> _Aufgabenstellung_:
Schreiben Sie den folgenden Textausschnitt über den Capitulare-Garten vollständig und wortgetreu ab.

> _Textausschnitt_:
Im frühen Mittelalter erfuhr das Oktagon weiterhin eine hohe symbolische Bedeutung, weshalb die Form seitdem, insbesondere während der Romanik, der Gotik und auch bisweilen in späteren Epochen immer wieder im sakralen Bereich aufgegriffen wurde. So beispielsweise auch beim Zentralbau des Aachener Kaiserdom durch Karl den Großen, auf den hinsichtlich des Pflanzkonzeptes im äußeren Gemäuer-Zirkel Bezug genommen wird. Mit seiner Reichsgüterverordnung „Capitulare de villis“, einer bedeutenden Quelle des frühen Gartenbaus im Mittelalter, verfolgte Karl der Große nach dem vollständigen Zusammenbruch des römischen Reiches die Idee einer unabhängigen Selbstversorgung sämtlicher Krongüter im riesigen Frankenreich mit Nahrungs-, Nutz- und Medizinalpflanzen.

Mit Blick auf den Klimawandel wurde bei der Bepflanzung ein Augenmerk auf die, in der Verordnung gelisteten Arten gelegt, die seinerzeit für die südlichen, mediterranen Gefilde oder ausschließliche Gunstlagen des riesigen Frankenreiches gedacht waren – und die nunmehr auch hierzulande für Gegenden infrage kommen, in denen man bis vor wenigen Jahren einen Anbau ausgeschlossen hätte. Im Capitulare-Garten finden wir folglich neben dem Wein auch Pinie, Feige, Rosmarin, Lorbeer, Maulbeere und Esskastanie.

(Daten zur Verortung von Pixelkoordinaten)
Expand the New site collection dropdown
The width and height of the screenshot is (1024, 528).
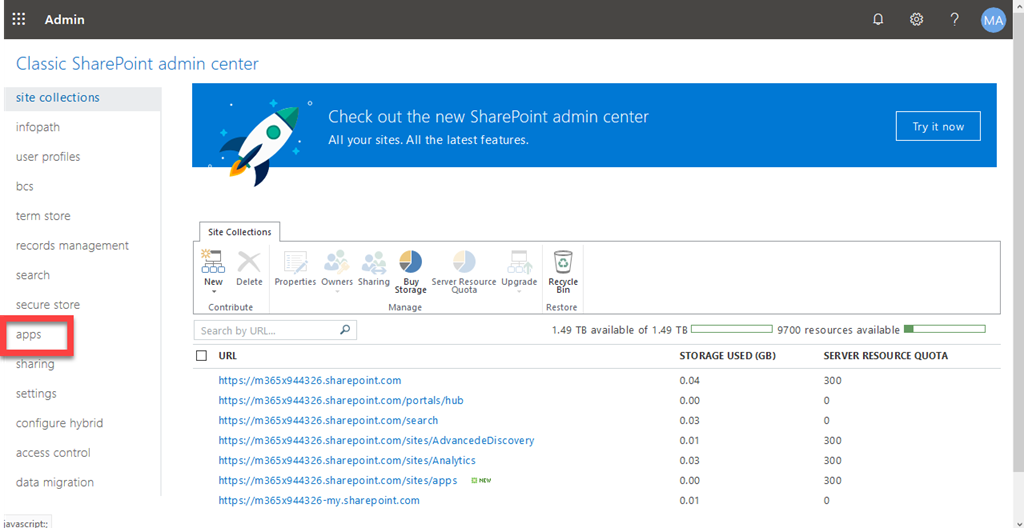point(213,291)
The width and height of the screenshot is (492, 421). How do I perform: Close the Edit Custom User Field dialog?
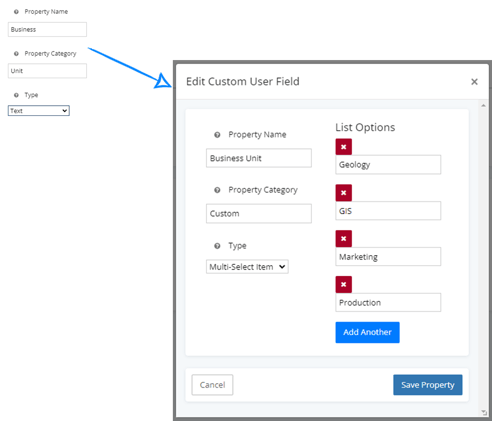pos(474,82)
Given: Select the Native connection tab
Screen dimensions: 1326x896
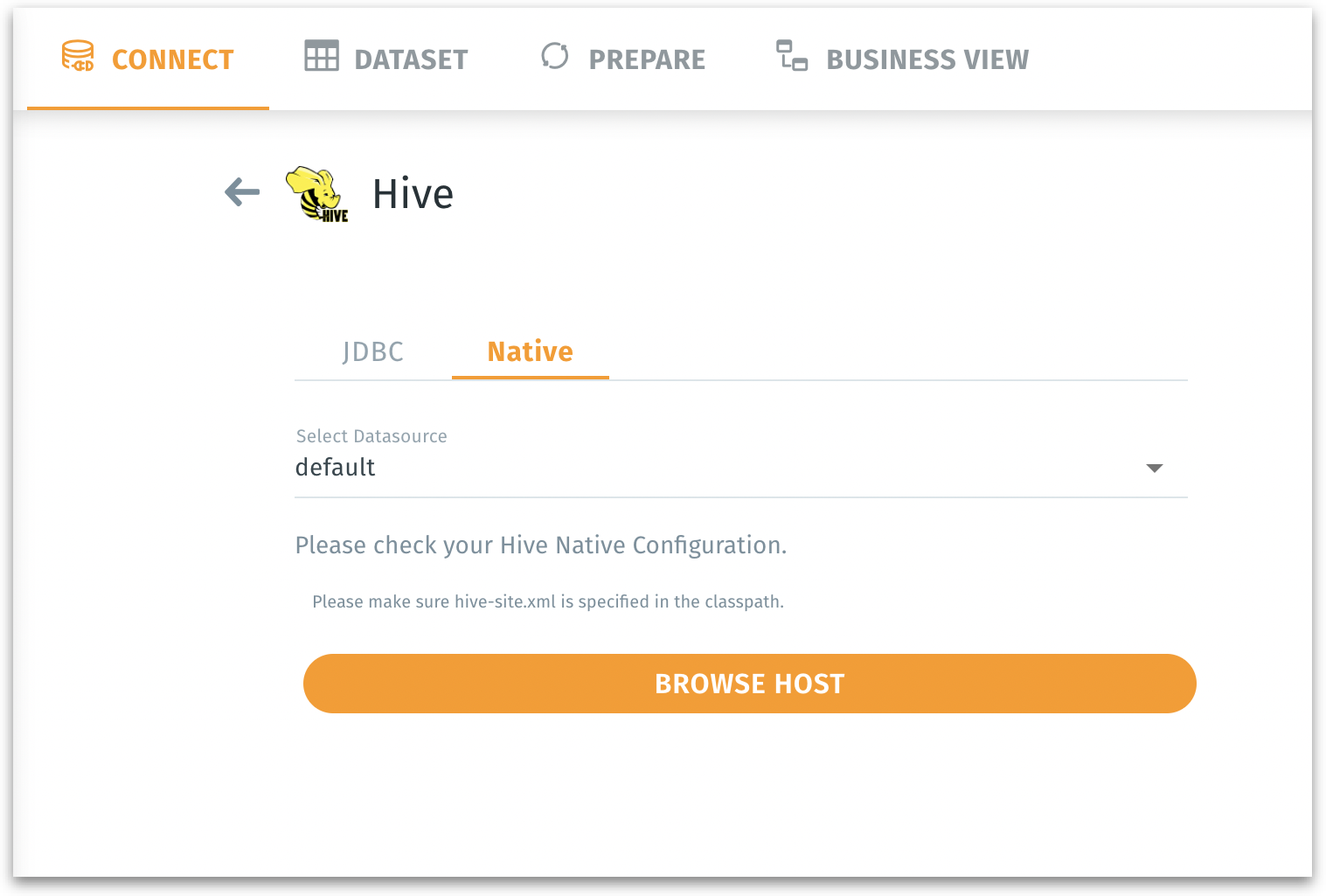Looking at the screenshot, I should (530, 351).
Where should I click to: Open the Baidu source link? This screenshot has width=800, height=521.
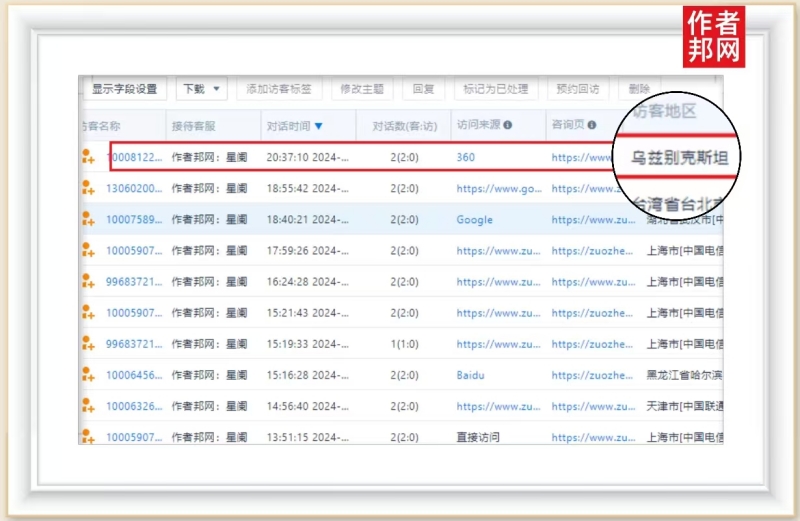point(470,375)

> _Antwort_:
Im frühen Mittelalter erfuhr das Oktagon weiterhin eine hohe symbolische Bedeutung, weshalb die Form seitdem, insbesondere während der Romanik, der Gotik und auch bisweilen in späteren Epochen immer wieder im sakralen Bereich aufgegriffen wurde. So beispielsweise auch beim Zentralbau des Aachener Kaiserdom durch Karl den Großen, auf den hinsichtlich des Pflanzkonzeptes im äußeren Gemäuer-Zirkel Bezug genommen wird. Mit seiner Reichsgüterverordnung „Capitulare de villis“, einer bedeutenden Quelle des frühen Gartenbaus im Mittelalter, verfolgte Karl der Große nach dem vollständigen Zusammenbruch des römischen Reiches die Idee einer unabhängigen Selbstversorgung sämtlicher Krongüter im riesigen Frankenreich mit Nahrungs-, Nutz- und Medizinalpflanzen.

Mit Blick auf den Klimawandel wurde bei der Bepflanzung ein Augenmerk auf die, in der Verordnung gelisteten Arten gelegt, die seinerzeit für die südlichen, mediterranen Gefilde oder ausschließliche Gunstlagen des riesigen Frankenreiches gedacht waren – und die nunmehr auch hierzulande für Gegenden infrage kommen, in denen man bis vor wenigen Jahren einen Anbau ausgeschlossen hätte. Im Capitulare-Garten finden wir folglich neben dem Wein auch Pinie, Feige, Rosmarin, Lorbeer, Maulbeere und Esskastanie.